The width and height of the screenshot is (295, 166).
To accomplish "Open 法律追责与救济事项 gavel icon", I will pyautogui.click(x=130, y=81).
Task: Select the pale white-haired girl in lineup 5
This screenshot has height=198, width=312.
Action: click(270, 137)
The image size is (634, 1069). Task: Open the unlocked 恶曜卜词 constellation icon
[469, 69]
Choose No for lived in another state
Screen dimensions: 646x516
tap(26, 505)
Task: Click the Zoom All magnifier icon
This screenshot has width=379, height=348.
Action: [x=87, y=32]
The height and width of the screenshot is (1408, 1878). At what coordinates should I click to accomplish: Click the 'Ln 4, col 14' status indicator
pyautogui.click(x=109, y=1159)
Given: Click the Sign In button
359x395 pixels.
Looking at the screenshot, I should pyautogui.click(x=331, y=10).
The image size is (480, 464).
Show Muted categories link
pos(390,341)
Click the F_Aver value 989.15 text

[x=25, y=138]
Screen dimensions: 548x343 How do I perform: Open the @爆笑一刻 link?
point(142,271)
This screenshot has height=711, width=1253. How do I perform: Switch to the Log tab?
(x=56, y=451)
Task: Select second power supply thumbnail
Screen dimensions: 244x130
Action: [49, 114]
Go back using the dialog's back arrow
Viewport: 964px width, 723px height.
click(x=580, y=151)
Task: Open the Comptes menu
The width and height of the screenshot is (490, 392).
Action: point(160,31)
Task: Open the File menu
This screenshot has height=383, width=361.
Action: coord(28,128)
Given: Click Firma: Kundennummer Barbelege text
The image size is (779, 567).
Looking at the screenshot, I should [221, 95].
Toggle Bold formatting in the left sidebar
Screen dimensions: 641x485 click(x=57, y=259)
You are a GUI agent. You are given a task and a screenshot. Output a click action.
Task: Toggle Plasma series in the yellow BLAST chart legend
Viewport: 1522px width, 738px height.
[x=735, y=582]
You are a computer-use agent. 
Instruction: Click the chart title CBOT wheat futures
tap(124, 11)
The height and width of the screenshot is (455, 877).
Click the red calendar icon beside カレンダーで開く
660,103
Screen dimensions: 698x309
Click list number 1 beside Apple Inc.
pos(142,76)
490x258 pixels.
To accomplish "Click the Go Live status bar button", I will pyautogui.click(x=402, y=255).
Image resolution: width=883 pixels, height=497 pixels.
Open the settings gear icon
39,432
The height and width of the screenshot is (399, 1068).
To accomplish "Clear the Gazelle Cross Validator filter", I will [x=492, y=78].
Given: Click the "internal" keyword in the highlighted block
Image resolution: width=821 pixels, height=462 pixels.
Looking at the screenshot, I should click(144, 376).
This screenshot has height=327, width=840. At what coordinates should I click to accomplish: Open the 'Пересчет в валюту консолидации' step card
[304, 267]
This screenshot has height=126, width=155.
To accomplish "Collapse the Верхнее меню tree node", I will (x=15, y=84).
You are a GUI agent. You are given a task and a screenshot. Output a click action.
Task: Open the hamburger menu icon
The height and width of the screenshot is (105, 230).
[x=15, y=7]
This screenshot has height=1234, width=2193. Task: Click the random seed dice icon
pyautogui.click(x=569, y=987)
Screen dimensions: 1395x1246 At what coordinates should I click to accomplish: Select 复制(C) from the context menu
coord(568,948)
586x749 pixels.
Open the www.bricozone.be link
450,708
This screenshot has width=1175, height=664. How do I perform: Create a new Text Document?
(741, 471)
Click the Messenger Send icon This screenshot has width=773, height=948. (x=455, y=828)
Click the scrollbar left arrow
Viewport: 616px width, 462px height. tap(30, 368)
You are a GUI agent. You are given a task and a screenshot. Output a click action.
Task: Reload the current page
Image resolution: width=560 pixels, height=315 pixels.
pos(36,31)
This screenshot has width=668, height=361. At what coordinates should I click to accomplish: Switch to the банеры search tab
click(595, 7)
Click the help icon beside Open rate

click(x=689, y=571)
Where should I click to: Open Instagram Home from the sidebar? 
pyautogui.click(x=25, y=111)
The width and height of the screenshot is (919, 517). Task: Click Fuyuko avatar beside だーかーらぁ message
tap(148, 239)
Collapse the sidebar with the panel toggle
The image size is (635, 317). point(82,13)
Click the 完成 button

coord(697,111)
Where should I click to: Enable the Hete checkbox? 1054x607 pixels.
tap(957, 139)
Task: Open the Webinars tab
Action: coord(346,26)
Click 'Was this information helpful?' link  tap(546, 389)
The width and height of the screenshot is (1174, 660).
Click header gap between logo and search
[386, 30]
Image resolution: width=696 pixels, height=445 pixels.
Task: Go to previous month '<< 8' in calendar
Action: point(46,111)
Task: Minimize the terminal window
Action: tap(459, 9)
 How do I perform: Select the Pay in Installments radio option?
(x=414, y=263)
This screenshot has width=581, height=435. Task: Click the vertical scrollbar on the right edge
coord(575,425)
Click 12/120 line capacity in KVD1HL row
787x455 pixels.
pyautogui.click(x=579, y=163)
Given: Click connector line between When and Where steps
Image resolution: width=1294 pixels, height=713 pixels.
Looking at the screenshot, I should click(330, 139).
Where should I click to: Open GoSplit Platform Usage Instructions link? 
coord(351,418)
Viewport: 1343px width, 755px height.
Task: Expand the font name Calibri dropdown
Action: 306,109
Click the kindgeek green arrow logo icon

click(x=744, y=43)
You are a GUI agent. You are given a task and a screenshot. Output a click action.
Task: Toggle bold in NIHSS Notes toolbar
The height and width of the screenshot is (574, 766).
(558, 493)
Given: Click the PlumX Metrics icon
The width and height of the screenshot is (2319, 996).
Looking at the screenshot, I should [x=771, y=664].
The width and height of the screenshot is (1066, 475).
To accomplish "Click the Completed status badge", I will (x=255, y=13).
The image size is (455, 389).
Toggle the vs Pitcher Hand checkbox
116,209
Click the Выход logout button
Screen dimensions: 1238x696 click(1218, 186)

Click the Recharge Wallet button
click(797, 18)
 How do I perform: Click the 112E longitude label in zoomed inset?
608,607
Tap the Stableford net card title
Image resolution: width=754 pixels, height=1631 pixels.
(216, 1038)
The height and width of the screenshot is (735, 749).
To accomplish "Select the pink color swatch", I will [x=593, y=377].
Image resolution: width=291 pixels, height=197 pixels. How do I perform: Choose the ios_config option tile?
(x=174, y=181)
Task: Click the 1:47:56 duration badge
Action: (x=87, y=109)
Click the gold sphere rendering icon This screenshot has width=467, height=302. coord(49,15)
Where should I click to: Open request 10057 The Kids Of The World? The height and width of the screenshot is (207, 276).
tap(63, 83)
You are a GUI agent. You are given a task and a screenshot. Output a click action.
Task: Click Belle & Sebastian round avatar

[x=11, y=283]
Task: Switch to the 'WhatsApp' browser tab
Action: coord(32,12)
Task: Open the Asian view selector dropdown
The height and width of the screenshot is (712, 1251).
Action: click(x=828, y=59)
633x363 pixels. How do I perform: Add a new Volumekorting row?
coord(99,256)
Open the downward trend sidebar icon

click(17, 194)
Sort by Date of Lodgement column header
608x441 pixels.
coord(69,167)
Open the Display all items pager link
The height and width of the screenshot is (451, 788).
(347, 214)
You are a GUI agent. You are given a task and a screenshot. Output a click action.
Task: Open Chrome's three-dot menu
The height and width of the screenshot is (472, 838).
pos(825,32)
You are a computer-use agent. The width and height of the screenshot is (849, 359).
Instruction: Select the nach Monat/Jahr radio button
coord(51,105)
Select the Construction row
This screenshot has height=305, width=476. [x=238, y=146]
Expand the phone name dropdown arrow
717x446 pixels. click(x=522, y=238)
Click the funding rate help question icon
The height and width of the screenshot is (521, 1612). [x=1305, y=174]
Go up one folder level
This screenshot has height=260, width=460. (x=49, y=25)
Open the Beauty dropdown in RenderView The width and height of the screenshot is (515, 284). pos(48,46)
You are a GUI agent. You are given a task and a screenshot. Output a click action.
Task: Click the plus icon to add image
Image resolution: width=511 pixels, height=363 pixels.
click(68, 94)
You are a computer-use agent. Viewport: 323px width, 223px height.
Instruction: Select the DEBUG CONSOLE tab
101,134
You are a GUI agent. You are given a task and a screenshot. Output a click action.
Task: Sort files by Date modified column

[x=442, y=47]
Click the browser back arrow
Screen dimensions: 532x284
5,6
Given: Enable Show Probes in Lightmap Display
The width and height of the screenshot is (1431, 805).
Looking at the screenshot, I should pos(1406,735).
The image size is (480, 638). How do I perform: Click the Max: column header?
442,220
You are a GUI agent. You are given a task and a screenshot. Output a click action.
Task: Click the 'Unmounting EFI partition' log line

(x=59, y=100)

++++++++

Copy everything from the start of the items down to the line containing "(x=56, y=451)", keeping each line exactly as it appears.

The width and height of the screenshot is (295, 166).
To accomplish "Open 法律追责与救济事项 gavel icon", I will pyautogui.click(x=130, y=81).
Task: Select the pale white-haired girl in lineup 5
This screenshot has height=198, width=312.
Action: click(270, 137)
The image size is (634, 1069). Task: Open the unlocked 恶曜卜词 constellation icon
[469, 69]
Choose No for lived in another state
Screen dimensions: 646x516
tap(26, 505)
Task: Click the Zoom All magnifier icon
This screenshot has width=379, height=348.
Action: [x=87, y=32]
The height and width of the screenshot is (1408, 1878). At what coordinates should I click to accomplish: Click the 'Ln 4, col 14' status indicator
pyautogui.click(x=109, y=1159)
Given: Click the Sign In button
359x395 pixels.
Looking at the screenshot, I should pyautogui.click(x=331, y=10).
The image size is (480, 464).
Show Muted categories link
pos(390,341)
Click the F_Aver value 989.15 text

[x=25, y=138]
Screen dimensions: 548x343 How do I perform: Open the @爆笑一刻 link?
point(142,271)
This screenshot has height=711, width=1253. How do I perform: Switch to the Log tab?
(x=56, y=451)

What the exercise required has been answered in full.